You’ve been accommodating your employees self diagnosed anxiety issues for much longer than employers I know would have.

The problem with people who self diagnose is that it leaves those with actual diagnoses to have to defend their disability and ensure job employers that they work and contribute equally.

CuriosiT38

NTA for enforcing workplace rules equally and apportioning work fairly. If she wants to provide a doctor’s note or paperwork confirming her needs under the ADA, FMLA, or other applicable statutes she can do so, but “being anxious” every time it’s her turn to do dirty work is ridiculous.
hotforharissa

NTA. If she really had a medical issue that required special accommodations, she could have furnished a doctor’s note as evidence. She didn’t. You called her out in her BS and she’s lashing out. That’s what spoiled children do. It will blow over.
mermaidmalia

NTA; you e been more than accommodating.
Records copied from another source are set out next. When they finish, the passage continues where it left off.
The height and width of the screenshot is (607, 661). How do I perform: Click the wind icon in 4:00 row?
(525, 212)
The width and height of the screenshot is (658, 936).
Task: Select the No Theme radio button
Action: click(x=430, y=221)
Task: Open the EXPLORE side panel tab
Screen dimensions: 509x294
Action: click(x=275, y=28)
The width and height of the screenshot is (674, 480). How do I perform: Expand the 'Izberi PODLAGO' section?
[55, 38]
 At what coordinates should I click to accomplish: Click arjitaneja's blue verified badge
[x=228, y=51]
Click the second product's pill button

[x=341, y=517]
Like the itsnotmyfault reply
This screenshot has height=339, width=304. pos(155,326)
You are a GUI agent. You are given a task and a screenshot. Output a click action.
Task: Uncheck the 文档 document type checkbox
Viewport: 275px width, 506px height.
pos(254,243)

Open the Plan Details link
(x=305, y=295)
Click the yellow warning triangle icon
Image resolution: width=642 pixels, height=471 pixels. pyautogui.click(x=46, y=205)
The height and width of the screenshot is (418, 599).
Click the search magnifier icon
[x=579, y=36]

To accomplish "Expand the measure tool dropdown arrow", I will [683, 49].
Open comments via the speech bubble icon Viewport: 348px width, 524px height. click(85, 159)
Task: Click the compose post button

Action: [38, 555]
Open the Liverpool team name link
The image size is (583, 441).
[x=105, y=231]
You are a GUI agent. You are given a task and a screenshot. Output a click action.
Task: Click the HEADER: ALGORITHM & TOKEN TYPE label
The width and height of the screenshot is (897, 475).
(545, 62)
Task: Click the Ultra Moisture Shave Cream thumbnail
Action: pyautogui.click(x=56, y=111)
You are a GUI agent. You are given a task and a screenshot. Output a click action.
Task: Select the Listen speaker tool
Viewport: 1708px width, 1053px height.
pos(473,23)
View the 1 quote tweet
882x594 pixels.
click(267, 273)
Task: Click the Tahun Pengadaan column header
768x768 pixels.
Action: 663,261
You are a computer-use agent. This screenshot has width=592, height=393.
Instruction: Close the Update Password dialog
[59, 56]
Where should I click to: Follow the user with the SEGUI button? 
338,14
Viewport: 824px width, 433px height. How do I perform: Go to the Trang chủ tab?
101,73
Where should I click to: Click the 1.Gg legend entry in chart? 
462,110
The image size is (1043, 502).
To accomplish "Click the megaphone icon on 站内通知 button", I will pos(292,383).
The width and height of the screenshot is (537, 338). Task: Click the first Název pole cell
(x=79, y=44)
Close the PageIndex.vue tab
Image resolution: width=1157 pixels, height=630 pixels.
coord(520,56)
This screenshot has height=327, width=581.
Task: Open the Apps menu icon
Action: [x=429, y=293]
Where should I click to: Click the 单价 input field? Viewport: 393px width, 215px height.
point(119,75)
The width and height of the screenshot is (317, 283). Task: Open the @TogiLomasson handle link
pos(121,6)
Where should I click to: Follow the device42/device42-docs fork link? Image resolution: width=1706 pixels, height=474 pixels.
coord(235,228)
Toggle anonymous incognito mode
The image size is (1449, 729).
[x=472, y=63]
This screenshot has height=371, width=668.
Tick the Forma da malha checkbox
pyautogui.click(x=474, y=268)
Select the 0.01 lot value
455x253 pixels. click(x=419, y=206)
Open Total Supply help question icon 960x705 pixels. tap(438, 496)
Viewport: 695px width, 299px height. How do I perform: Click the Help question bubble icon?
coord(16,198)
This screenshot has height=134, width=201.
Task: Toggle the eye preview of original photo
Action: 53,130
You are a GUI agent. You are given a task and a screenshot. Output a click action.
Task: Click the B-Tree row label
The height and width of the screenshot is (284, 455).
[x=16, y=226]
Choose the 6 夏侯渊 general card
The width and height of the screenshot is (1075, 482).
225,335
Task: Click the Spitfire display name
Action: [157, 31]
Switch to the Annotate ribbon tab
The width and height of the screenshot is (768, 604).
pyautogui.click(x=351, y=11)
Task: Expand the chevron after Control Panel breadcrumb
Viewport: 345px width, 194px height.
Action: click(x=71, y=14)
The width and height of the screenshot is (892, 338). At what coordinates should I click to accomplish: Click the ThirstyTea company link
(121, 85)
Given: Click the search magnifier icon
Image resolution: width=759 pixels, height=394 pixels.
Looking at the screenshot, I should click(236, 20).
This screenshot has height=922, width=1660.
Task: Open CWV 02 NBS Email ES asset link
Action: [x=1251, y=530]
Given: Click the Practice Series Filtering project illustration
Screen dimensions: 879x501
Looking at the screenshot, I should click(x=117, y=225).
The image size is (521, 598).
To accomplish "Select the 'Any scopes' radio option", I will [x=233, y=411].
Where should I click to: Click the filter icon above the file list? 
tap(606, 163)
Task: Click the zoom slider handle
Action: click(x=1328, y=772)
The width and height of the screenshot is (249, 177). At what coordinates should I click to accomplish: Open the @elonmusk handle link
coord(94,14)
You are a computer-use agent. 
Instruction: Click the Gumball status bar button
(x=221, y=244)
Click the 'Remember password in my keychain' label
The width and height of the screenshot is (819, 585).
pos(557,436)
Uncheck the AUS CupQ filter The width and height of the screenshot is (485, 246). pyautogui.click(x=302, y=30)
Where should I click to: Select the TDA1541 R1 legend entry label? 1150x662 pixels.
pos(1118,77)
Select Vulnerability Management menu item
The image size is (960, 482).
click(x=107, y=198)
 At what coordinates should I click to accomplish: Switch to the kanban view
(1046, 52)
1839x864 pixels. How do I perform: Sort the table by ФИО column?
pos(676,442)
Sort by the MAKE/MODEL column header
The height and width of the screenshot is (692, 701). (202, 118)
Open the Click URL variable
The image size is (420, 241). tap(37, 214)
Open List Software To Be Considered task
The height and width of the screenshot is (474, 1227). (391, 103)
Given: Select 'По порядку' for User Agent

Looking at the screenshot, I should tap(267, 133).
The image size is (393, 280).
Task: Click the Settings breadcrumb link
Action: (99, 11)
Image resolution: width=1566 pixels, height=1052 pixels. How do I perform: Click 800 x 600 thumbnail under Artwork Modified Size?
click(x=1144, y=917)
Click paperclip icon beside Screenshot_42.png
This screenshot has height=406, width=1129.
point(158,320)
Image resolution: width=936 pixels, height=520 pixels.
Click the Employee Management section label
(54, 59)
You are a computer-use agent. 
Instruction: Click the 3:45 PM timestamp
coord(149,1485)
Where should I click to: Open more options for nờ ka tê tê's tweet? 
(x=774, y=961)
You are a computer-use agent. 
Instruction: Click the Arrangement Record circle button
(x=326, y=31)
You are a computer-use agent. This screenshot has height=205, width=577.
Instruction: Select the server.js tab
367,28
Employee doesn’t want a minute to go outside and collect herself, but to lay down in a dark room? Not on the clock. Clock out, go lay down for however long, then clock back in and get to work.
spitfire18213

You might want to take this over to the Legal Advice reddit. Asshole voting not withstanding, you may have SERIOUSLY compromised your business by handling this situation the way you did.
Horror-mrs

It’s seems suspicious she only has these issues when she doesn’t want to do something even more she didn’t give a doctors note to prove she has it nta
ThSprtn117

Lol can you imagine any job less stressful than cleaning the bathroom and taking out the trash at a mom and pop homemade soap business? NTA

Conclusion

The business owner experienced a direct conflict when an employee refused to complete a rotating chore, claiming anxiety prevented her from taking out the trash. The owner felt the employee was manipulating the system and ultimately sent her home, leading to the employee quitting and threatening legal action.

Was the business owner justified in refusing to provide further accommodation for a chore that was part of the established job rotation, or did they fail in their responsibility to address a potentially legitimate health concern regarding an employee’s job duties?